Whom do Kendrick Lamar, Erykah Badu, Kamasi Washington, Flying Lotus, Kenny Loggins, and Michael McDonald have in common?

Thundercat.

That's the nom de bass of Stephen Bruner, the virtuosic sideman, under-appreciated vocalist and songwriter, and genre-ignoring conceptualist who has just released his highly impressive, alternately whimsical and deeply serious third album, Drunk, on the Brainfeeder label. He plays a sold-out show at Union Transfer on Saturday.

In addition to music recorded under his own name, Bruner has been a key player on a slew of rewarding albums by a coterie of similarly adventurous artists over the the last decade. A small sample would include soul woman Badu's New Amerykah Part One & Two, rapper Lamar's To Pimp a Butterfly and Untitled Unmastered, electronic producer Lotus' Until the Quit Comes and You're Dead!, and jazz sax man Washington's triple album The Epic.

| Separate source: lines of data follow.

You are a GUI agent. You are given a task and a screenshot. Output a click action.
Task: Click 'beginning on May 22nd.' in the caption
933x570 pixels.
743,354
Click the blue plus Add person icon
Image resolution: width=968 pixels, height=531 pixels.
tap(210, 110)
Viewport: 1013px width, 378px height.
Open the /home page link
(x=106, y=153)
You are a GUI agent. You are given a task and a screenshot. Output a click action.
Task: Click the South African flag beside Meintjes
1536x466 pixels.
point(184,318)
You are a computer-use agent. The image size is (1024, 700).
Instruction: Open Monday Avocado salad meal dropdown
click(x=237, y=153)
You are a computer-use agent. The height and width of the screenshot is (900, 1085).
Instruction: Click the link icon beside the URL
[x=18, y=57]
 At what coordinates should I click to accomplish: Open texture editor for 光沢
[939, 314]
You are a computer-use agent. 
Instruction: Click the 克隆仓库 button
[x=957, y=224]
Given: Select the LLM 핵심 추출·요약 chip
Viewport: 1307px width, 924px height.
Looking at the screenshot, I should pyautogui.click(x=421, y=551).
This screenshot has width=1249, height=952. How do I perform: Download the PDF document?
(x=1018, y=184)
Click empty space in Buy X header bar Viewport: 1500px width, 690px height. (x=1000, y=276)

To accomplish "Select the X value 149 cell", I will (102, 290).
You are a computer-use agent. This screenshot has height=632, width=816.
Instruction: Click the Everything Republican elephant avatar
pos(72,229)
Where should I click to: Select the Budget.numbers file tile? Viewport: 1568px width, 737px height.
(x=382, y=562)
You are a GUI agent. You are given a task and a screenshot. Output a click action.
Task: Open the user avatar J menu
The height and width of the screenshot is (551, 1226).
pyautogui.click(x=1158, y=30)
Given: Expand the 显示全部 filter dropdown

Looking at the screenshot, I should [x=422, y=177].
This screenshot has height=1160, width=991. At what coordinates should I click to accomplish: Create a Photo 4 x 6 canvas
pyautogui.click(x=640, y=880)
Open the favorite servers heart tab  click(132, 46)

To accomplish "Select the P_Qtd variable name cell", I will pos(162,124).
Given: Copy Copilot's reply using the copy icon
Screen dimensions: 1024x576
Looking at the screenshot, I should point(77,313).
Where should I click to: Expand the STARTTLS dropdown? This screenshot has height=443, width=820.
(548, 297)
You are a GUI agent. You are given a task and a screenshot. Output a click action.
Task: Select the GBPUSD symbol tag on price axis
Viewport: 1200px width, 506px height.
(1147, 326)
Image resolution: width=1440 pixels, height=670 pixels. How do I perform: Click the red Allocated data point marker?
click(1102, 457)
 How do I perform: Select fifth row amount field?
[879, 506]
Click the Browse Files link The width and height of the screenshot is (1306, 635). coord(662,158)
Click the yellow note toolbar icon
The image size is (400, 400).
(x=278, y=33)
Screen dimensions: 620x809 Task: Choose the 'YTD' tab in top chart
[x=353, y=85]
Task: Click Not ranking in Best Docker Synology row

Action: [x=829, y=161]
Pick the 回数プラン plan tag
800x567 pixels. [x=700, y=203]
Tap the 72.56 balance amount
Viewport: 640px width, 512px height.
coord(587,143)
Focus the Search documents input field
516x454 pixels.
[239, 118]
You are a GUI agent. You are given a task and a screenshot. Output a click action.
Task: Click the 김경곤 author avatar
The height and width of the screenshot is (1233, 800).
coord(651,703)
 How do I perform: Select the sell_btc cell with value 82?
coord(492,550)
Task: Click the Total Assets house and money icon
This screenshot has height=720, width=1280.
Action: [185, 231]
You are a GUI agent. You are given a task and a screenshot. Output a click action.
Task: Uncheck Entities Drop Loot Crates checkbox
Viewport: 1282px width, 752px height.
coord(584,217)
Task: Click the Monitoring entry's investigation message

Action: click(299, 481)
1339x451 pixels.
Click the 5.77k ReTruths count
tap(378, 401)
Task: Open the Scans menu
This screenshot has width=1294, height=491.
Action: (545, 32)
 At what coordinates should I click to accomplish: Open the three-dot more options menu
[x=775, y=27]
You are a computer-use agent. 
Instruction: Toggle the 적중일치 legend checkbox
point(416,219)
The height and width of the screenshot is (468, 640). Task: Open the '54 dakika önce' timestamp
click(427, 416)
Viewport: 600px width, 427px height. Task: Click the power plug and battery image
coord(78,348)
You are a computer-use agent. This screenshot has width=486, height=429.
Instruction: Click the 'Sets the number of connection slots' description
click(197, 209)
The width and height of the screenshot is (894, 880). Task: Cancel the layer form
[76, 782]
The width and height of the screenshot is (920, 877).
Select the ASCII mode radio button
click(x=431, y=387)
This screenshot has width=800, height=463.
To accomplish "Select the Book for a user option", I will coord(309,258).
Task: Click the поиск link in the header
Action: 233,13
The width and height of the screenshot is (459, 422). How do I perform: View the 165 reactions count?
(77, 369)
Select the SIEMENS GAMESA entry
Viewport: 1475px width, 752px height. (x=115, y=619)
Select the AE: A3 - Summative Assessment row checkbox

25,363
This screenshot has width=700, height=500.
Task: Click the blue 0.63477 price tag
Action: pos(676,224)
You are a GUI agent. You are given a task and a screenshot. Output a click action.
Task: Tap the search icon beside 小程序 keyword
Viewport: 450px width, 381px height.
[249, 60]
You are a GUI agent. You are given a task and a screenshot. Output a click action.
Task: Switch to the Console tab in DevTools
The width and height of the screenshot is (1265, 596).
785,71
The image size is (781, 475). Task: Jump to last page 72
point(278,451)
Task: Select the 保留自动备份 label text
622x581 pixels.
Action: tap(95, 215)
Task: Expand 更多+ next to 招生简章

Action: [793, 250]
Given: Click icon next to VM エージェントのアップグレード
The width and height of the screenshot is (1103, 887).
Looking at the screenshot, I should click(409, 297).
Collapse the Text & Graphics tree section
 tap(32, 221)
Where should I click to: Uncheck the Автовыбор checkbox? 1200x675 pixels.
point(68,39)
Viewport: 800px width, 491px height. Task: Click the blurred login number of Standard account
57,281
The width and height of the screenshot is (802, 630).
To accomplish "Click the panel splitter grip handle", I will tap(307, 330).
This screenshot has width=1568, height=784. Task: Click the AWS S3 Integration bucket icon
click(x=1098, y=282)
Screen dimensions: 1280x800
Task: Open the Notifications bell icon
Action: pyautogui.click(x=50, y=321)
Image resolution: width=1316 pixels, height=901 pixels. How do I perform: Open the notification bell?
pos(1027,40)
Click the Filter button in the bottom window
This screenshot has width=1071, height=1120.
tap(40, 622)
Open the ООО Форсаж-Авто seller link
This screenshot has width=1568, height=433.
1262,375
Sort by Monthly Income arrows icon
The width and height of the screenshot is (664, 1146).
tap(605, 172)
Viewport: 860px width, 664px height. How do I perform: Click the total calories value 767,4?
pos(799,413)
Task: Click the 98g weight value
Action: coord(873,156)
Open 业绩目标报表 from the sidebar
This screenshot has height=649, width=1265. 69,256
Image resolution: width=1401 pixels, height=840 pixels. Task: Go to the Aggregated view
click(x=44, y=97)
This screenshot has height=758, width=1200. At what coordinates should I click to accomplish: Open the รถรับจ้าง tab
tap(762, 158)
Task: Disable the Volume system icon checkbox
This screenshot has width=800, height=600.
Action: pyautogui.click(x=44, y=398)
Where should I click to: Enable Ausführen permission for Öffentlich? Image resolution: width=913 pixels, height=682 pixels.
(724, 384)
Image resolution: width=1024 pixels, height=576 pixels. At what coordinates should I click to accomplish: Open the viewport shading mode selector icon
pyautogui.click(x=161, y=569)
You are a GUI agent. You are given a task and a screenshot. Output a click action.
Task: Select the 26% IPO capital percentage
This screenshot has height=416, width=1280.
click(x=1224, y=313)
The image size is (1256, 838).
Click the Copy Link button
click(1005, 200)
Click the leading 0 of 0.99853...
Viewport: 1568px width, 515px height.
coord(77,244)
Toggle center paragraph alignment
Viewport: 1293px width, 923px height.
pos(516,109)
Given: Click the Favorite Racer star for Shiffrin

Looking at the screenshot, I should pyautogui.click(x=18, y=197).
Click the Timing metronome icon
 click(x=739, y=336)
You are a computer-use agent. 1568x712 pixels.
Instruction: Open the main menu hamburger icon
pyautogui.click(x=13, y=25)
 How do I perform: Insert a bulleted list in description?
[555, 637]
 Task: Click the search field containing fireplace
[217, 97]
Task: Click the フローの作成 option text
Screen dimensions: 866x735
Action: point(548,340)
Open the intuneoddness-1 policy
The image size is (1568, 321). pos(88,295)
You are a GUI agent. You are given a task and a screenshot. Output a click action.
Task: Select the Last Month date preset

The interconnectedness of Bruner and his various collaborators -- all of the above, save Badu, appear on Drunk, as do Pharrell and Wiz Khalifa -- might lead fans to believe that Bruner and pals operate as a sort of free-floating Southern California musical collective.

Not so, says the 32-year-old Los Angeleno, talking on the phone last weekend during a break between sound check and showtime in Chicago.

"Every person is an individual," Bruner says. "I really hate it when people try to call it a collective, because there's so much more to it.  Our lives have intertwined in different ways, and we form different puzzles through what we do."

Bruner grew up in a musical family -- his father, Ron Sr., drummed for the Temptations, among others -- and he has played bass since he was 4. (He can also play violin, though doesn't much these days.) In middle school, he was a member of a packaged multicultural boy band called No Curfew that scored a minor hit and toured in Germany.  Later in his teens, he joined his drumming brother Ron Jr. in the California thrash-punk band Suicidal Tendencies.

In an interview last year, Bruner was asked whom he would prefer to be stuck with if stranded on a  desert island, and he named Loggins and McDonald.

"It started with making jokes on the radio," he says. "But the truth is told in jest. I feel like those guys have lived so much life, there would be so much to tell. You can hear it in their music." It turned out Bruner's keyboard player, Dennis Hamm, knew Loggins' son, who was a Thundercat fan.  Next thing you know, Loggins accepted Bruner's invitation ("I was very serious about it") and was in the studio to write and play on Drunk.

When he showed up, he brought McDonald with him. "They hadn't written songs together in like 18 or 20 years," Bruner says. "When they showed up, accidentally by osmosis, they were wearing almost exactly the same outfit. These guys have been in sync for years. The magic they created just translates into their being."

"I feel it's corny," he says. "It's like calling something neo-soul, or calling something funk. It's compartmentalizing. When somebody asks what it is, you should just be able to say it's good."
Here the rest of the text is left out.